**PROBLEM REQUIREMENTS**
In the records below, find the line containing "Screen dimensions: 460x259" and the line containing "At what coordinates". Give again exactly those lines and every line between them, omitting the pictures.

**AVAILABLE DATA**
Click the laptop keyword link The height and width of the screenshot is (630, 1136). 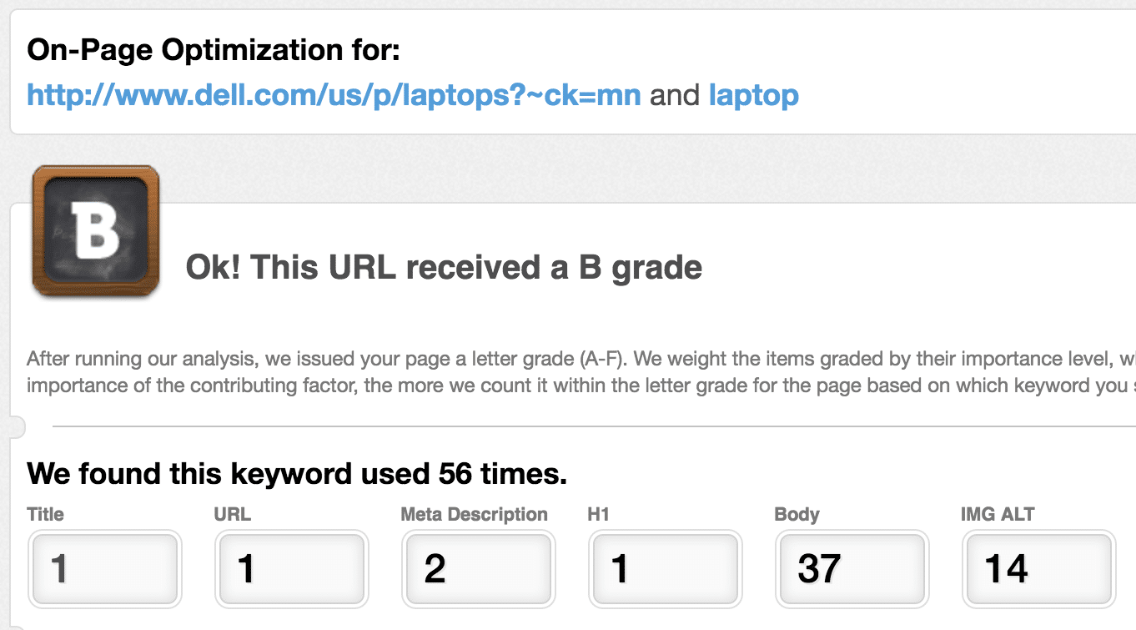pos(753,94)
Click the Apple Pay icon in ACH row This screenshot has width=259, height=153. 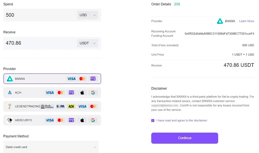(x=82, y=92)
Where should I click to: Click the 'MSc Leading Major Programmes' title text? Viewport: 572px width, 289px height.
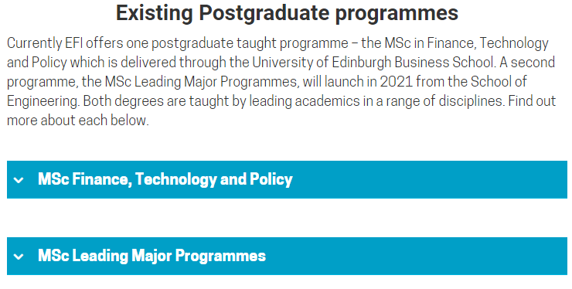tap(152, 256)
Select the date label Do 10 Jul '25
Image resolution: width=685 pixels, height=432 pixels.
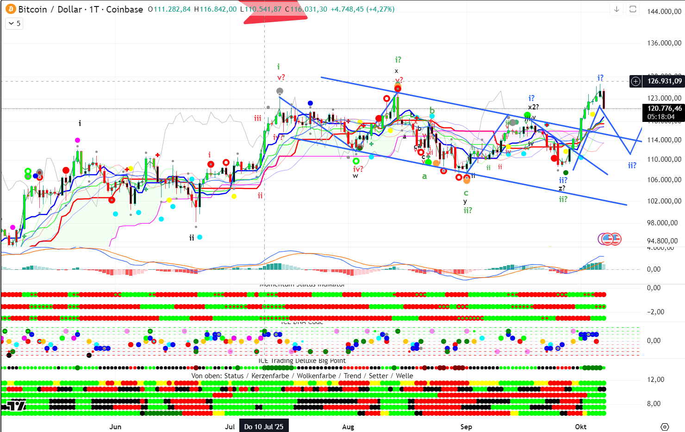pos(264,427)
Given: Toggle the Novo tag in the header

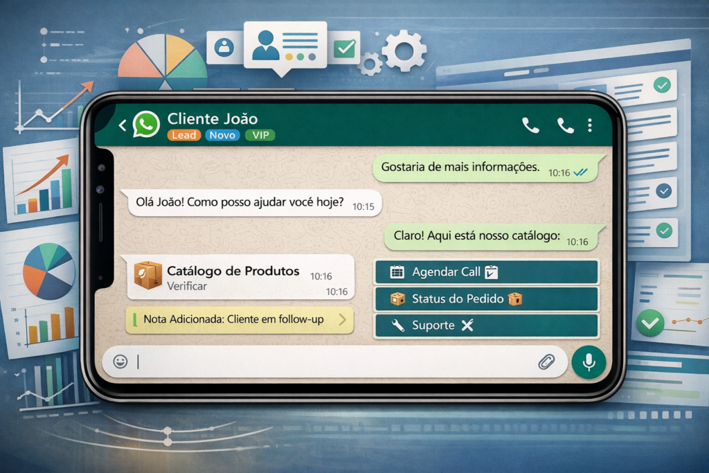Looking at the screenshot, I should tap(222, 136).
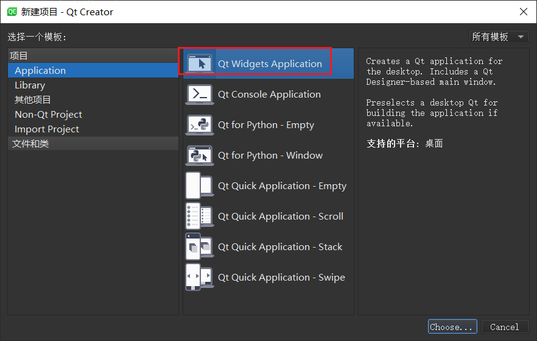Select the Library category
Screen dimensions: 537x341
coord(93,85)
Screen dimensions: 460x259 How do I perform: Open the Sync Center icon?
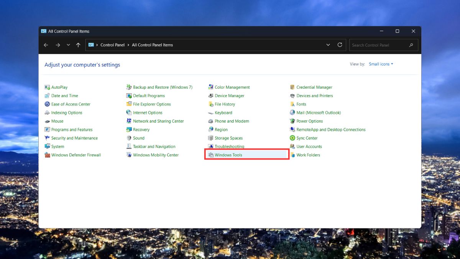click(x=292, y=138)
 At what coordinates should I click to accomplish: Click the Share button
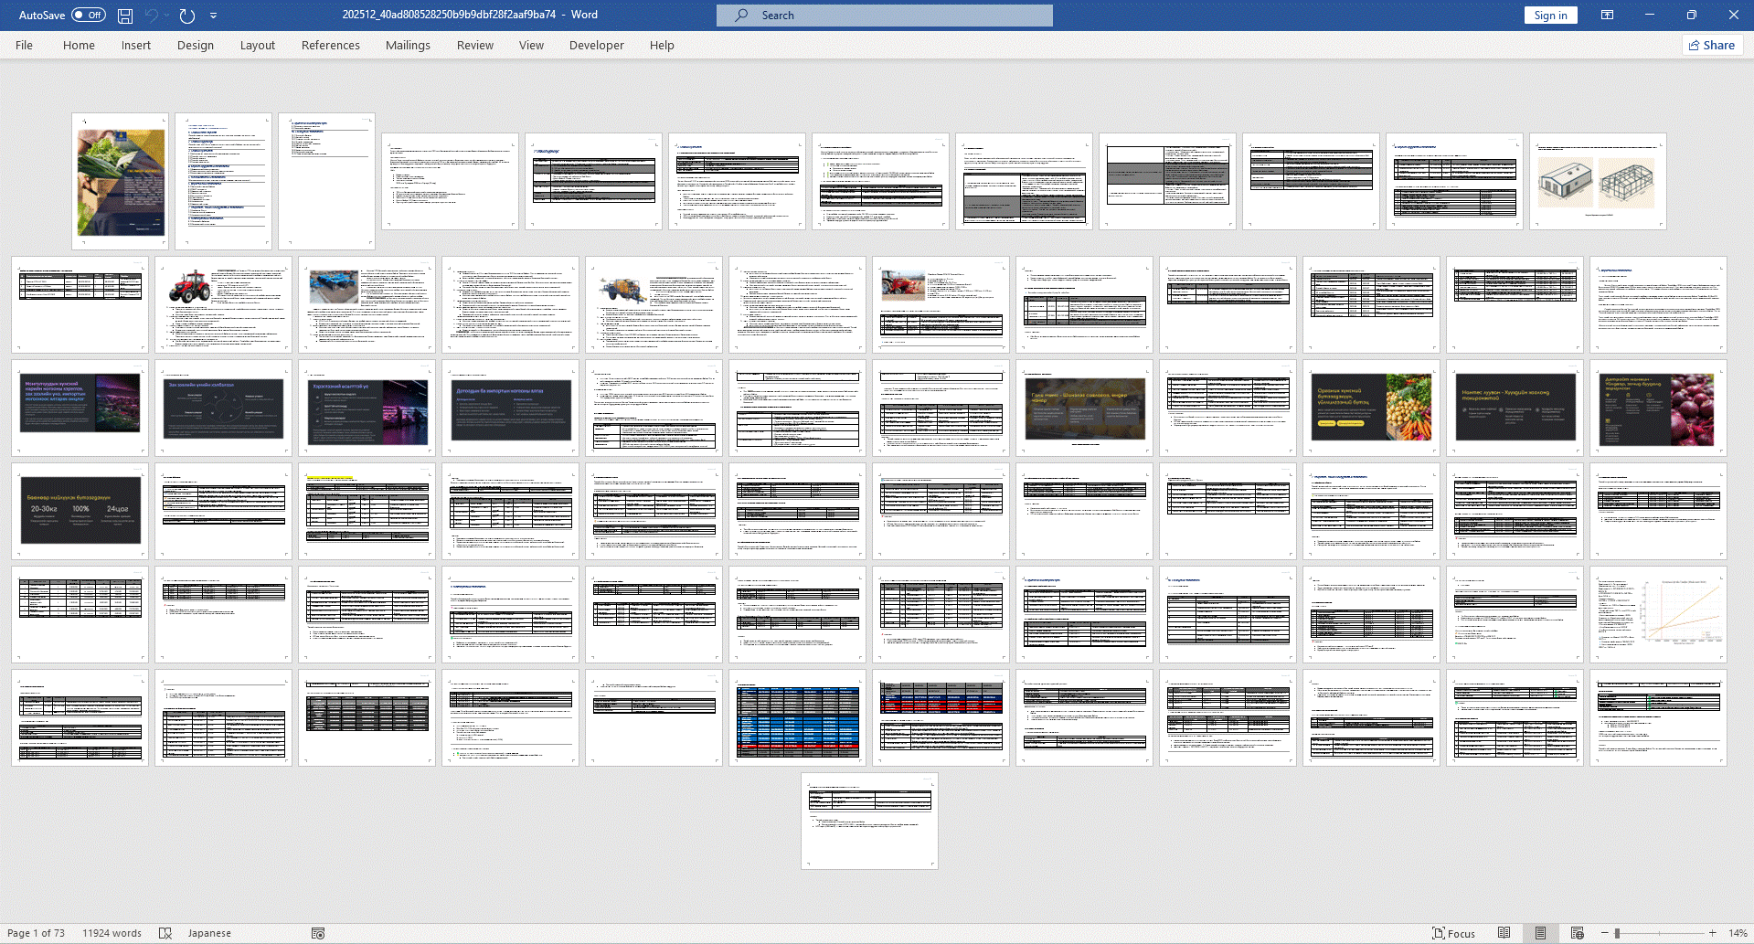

---

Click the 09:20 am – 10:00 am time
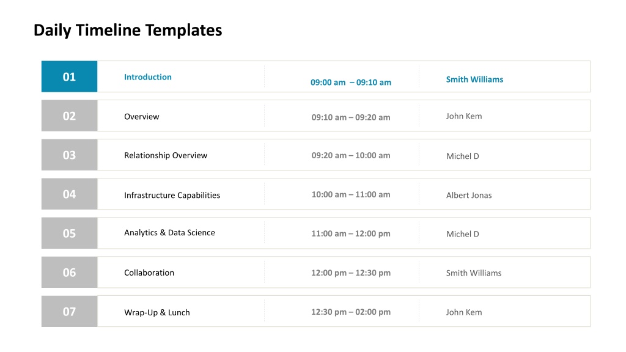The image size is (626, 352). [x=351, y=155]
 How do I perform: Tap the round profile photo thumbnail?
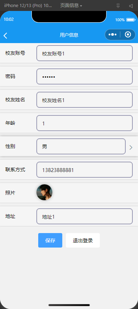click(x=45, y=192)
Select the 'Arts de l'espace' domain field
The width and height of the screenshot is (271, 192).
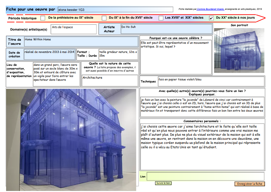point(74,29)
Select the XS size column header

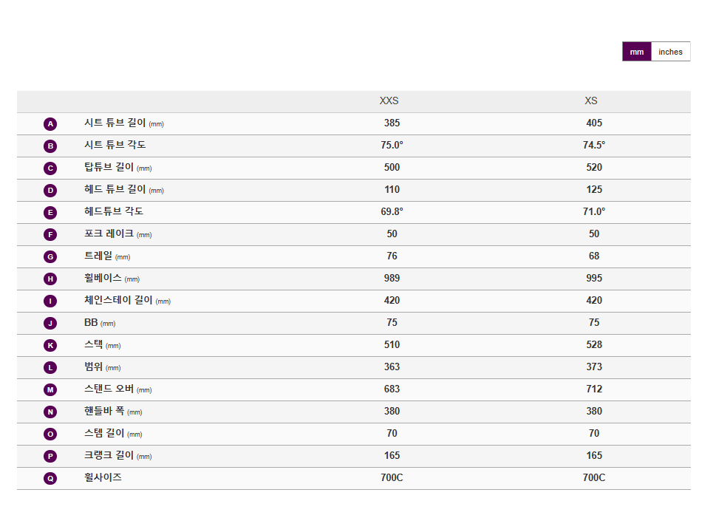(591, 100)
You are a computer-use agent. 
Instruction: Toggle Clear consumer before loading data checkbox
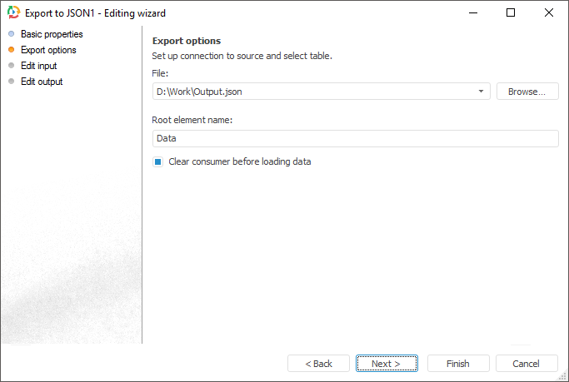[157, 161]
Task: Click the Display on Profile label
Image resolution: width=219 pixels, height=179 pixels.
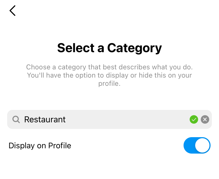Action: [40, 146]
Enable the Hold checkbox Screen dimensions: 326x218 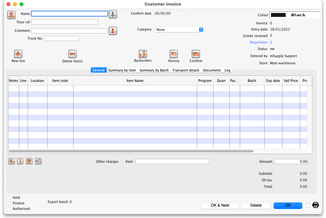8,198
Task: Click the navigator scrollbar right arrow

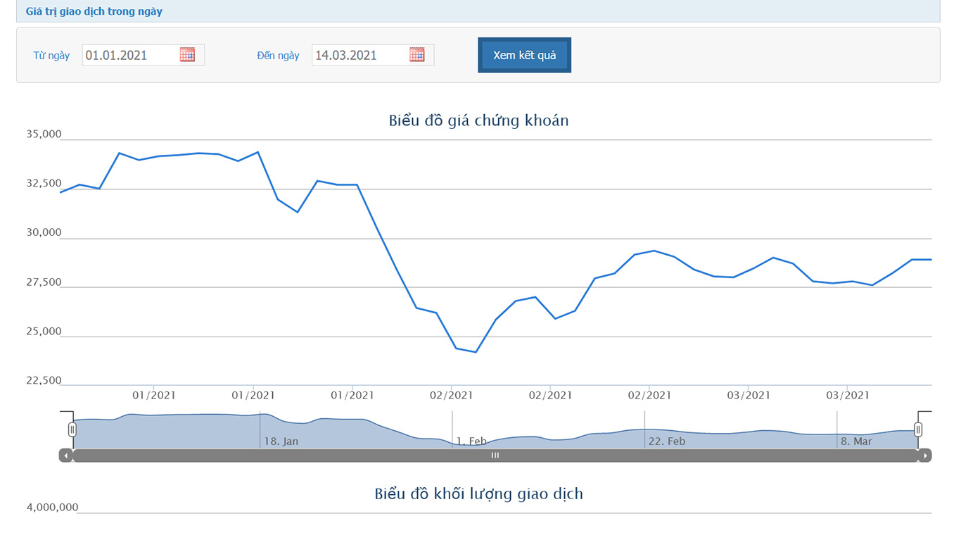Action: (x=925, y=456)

* * *

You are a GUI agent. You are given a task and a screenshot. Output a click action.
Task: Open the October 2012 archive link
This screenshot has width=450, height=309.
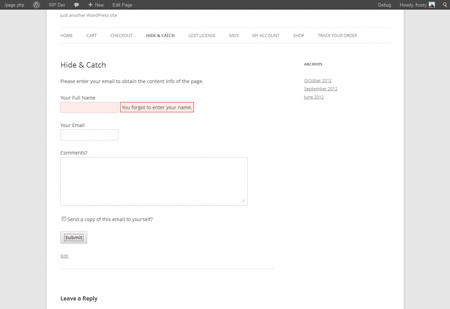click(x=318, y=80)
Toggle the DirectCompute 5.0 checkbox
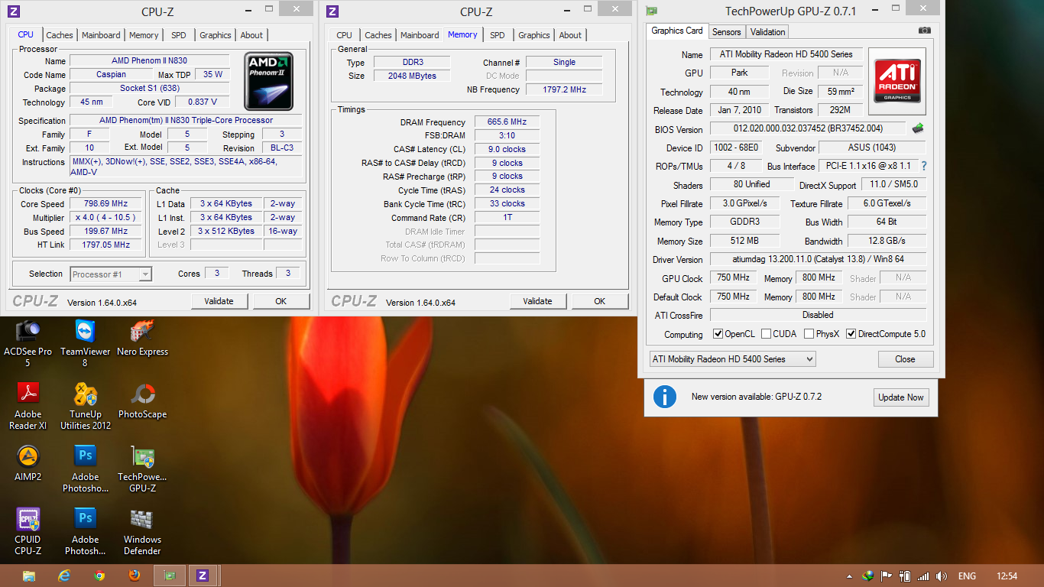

**RESPONSE FOR THIS EXERCISE**
Screen dimensions: 460x259 How do I perform: Open the Sync Center icon?
click(x=292, y=138)
 At what coordinates should I click to accomplish: Click the Share button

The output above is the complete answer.